Chapter 1: Executive Summary

The full document was originally published by the National Institute for Dispute Resolution, and is now available without charge as an Adobe Acrobat (.pdf) file.


This document brings to conclusion a consensus-based effort to provide mediation programs, courts and other interested parties with improved tools for selecting, training and evaluating mediators. In so varied a field, the term consensus-based must be given specific meaning: Experience has demonstrated that agreement on every point of this difficult subject matter is not to be had, and the term is used here in its more limited sense of a process which has the goals of consensus and uses, broadly, the methods of consensus-building.

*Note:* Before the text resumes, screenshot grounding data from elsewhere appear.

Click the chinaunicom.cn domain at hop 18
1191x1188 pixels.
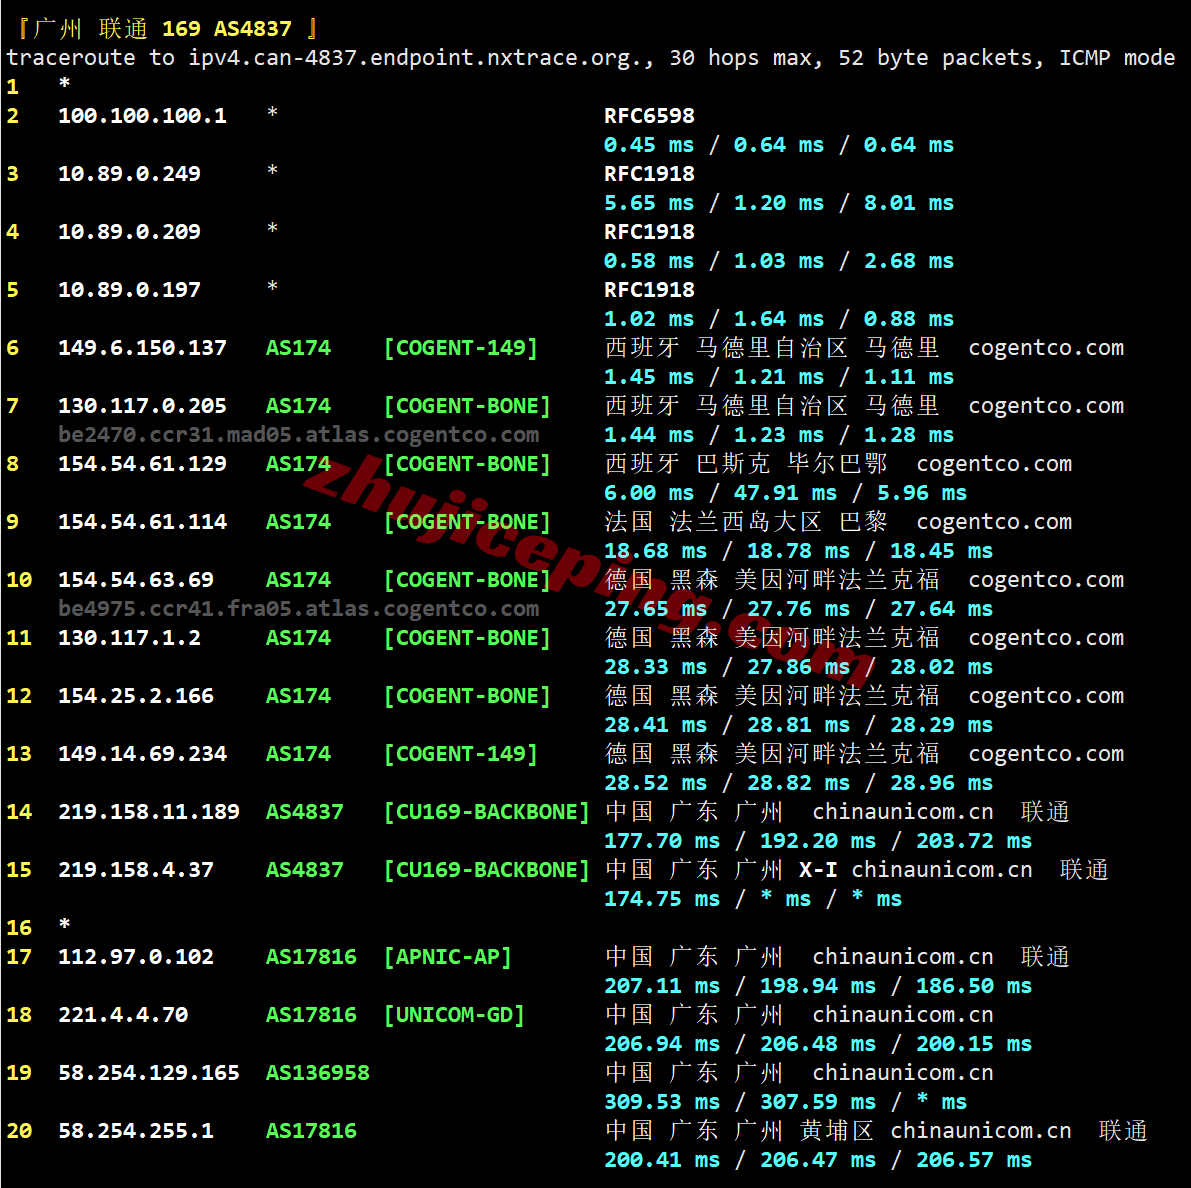coord(902,1015)
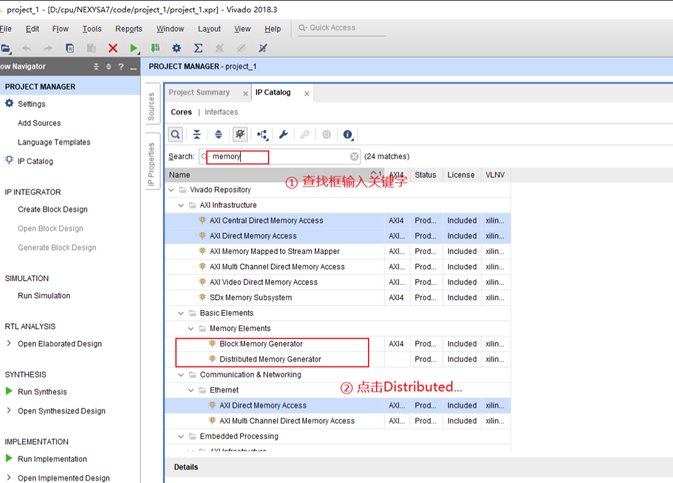Click the IP Catalog search magnifier icon
673x483 pixels.
176,134
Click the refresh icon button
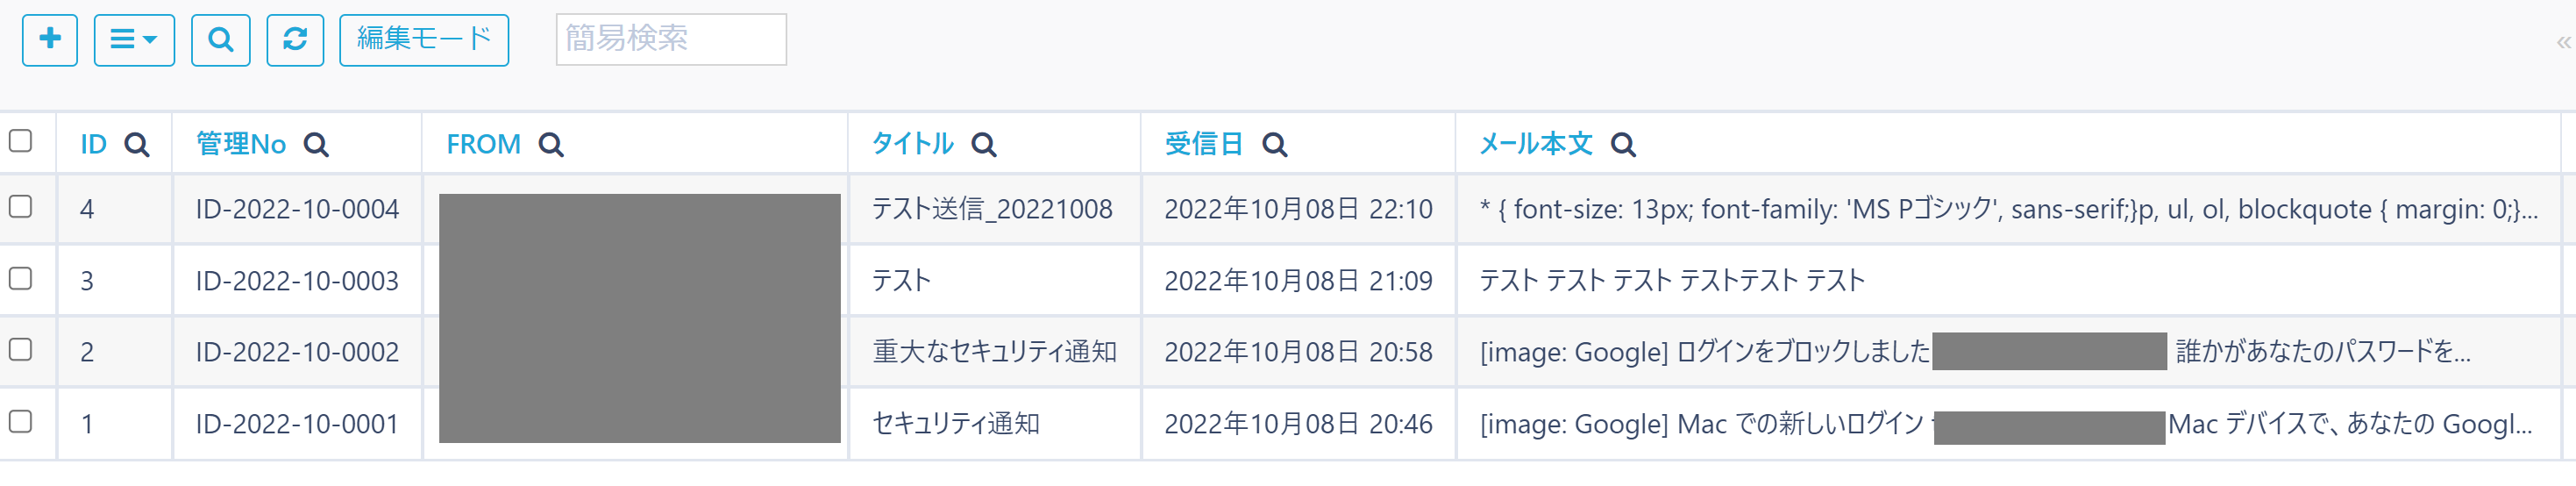This screenshot has width=2576, height=486. 295,40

This Methodology attempts to provide as rounded a discussion as is possible at this time, and tries to resolve several different approaches to mediation; but it also demonstrates the whys and wherefores of a complex discussion in which a number of statements should not be attributed to all members of the team.

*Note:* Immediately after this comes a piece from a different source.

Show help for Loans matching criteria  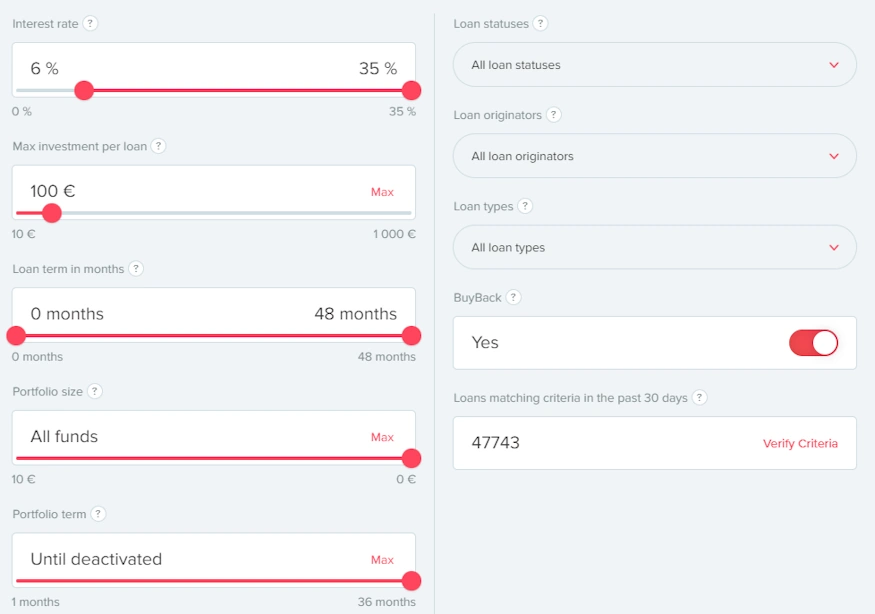[699, 397]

The Methodology begins with a brief introduction explaining the origins of the effort, and continues with "Conceptions of Mediation," an explication of some of the varying views of what mediation is or should be. The two following sections turn to an analysis of objections that were raised to the direction of the document's predecessor Interim Guidelines for Selecting Mediators, and describe multiple ways that performance-based assessment can be used in this still-adolescent field.

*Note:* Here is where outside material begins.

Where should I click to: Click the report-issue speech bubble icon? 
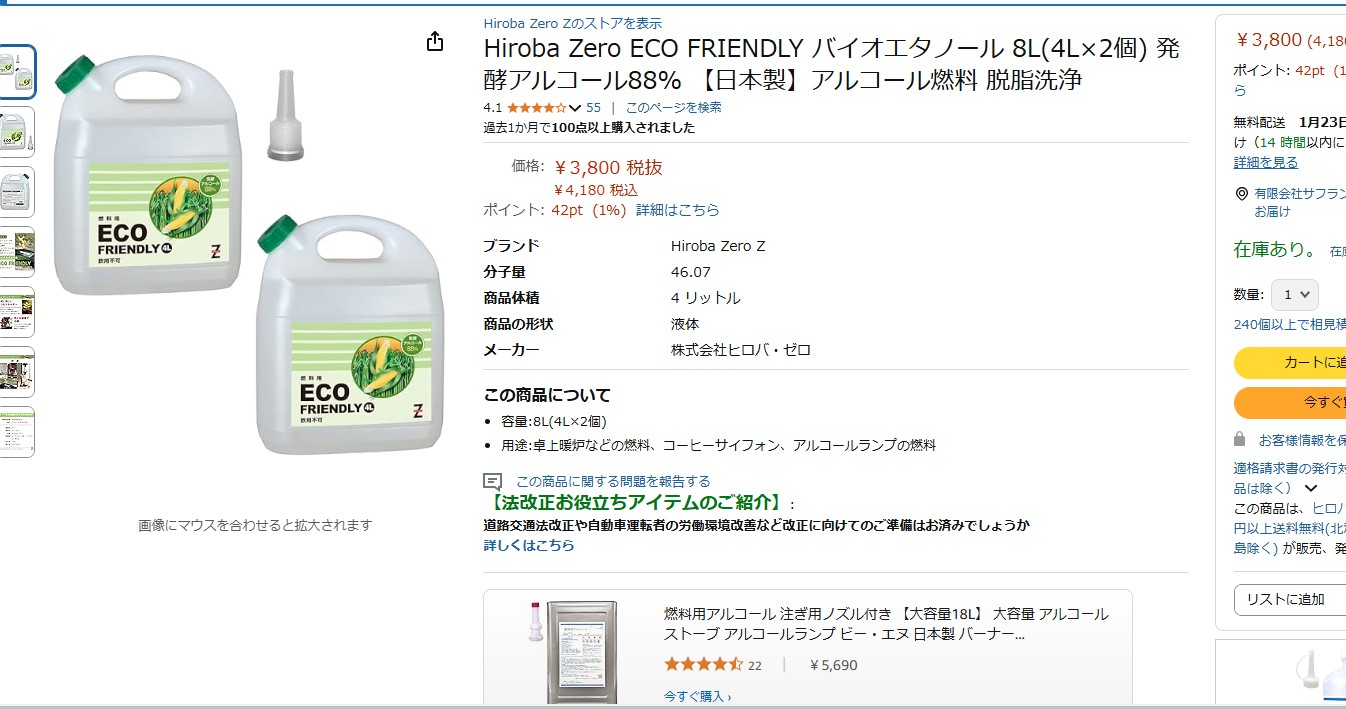pos(492,482)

This is followed by "How a Mediator Works," a discussion of the original field study that led to this effort, intended to ground the remainder of the discussion in the observed behavior of some mediators at work. Lists of common tasks and skills of mediators are then discussed; and the concluding section of the text proper, "Performance Evaluation Criteria," gives examples of the kind of evaluation scales which result from this type of analysis, together with a discussion of the process of analysis and redrafting which are required by the varying intentions and circumstances of different programs. In subsequent editions of this Methodology, appropriate additional scales will be included as they emerge in the field.

The references are followed by two appendices, which contain complex subject matter likely to be of interest primarily to program managers and others engaged in efforts to construct specific tools for specific usages. "Using Tests in Selection" is self-explanatory, and contains analyses of various aspects of performance-based selection based on the experiences of the original programs using such tools. "Two Sample Cases" is intended as a methodological aid to drafters of exercises, and goes into detail as to two (now retired) specific examinations, accompanying their verbatim text with a running warts-and-all commentary on how these designs worked out in practice.